== YOUR INSTRUCTIONS ==
Return the listing word for word, starting at its first line and ending with the line that contains "Action: pyautogui.click(x=206, y=304)".

** start MATERIAL TO PROCESS **

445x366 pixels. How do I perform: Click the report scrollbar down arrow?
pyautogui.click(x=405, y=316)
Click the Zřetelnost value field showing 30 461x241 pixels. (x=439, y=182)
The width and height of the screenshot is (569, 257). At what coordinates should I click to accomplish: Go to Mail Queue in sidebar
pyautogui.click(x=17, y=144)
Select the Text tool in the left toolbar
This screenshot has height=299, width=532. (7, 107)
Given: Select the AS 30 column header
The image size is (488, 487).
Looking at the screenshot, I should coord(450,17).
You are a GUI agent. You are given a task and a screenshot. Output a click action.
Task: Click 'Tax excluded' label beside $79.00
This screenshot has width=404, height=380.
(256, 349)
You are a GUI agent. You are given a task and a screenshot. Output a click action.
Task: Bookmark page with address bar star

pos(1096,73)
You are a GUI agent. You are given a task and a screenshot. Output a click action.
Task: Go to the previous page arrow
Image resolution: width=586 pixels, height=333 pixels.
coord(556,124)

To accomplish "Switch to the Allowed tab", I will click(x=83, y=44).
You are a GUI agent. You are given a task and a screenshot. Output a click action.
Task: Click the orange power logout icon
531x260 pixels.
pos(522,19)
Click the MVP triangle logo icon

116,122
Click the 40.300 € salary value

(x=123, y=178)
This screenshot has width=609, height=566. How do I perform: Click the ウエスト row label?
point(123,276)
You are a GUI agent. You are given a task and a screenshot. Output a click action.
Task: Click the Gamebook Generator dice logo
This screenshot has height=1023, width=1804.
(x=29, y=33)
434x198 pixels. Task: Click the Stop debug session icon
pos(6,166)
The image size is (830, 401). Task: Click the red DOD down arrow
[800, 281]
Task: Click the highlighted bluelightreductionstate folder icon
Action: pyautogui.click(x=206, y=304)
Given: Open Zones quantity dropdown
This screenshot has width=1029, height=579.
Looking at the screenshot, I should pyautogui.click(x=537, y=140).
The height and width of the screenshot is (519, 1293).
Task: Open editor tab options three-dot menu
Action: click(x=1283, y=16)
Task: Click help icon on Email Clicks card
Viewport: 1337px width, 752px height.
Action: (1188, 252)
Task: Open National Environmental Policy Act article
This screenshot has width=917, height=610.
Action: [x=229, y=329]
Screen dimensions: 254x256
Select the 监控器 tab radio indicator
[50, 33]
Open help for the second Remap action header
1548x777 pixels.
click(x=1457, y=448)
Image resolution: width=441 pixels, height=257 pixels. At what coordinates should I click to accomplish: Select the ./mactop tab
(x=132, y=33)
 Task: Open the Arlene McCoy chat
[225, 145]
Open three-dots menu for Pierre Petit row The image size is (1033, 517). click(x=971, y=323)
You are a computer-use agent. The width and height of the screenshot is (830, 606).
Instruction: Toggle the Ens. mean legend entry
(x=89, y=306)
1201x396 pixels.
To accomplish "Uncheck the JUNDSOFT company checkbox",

** end MATERIAL TO PROCESS **

== RESULT OF THE TASK ==
445x366 pixels. How do I perform: Click the report scrollbar down arrow?
pyautogui.click(x=405, y=316)
Click the Zřetelnost value field showing 30 461x241 pixels. (x=439, y=182)
The width and height of the screenshot is (569, 257). At what coordinates should I click to accomplish: Go to Mail Queue in sidebar
pyautogui.click(x=17, y=144)
Select the Text tool in the left toolbar
This screenshot has height=299, width=532. (7, 107)
Given: Select the AS 30 column header
The image size is (488, 487).
Looking at the screenshot, I should coord(450,17).
You are a GUI agent. You are given a task and a screenshot. Output a click action.
Task: Click 'Tax excluded' label beside $79.00
This screenshot has width=404, height=380.
(256, 349)
You are a GUI agent. You are given a task and a screenshot. Output a click action.
Task: Bookmark page with address bar star

pos(1096,73)
You are a GUI agent. You are given a task and a screenshot. Output a click action.
Task: Go to the previous page arrow
Image resolution: width=586 pixels, height=333 pixels.
coord(556,124)

To accomplish "Switch to the Allowed tab", I will click(x=83, y=44).
You are a GUI agent. You are given a task and a screenshot. Output a click action.
Task: Click the orange power logout icon
531x260 pixels.
pos(522,19)
Click the MVP triangle logo icon

116,122
Click the 40.300 € salary value

(x=123, y=178)
This screenshot has width=609, height=566. How do I perform: Click the ウエスト row label?
point(123,276)
You are a GUI agent. You are given a task and a screenshot. Output a click action.
Task: Click the Gamebook Generator dice logo
This screenshot has height=1023, width=1804.
(x=29, y=33)
434x198 pixels. Task: Click the Stop debug session icon
pos(6,166)
The image size is (830, 401). Task: Click the red DOD down arrow
[800, 281]
Task: Click the highlighted bluelightreductionstate folder icon
Action: pyautogui.click(x=206, y=304)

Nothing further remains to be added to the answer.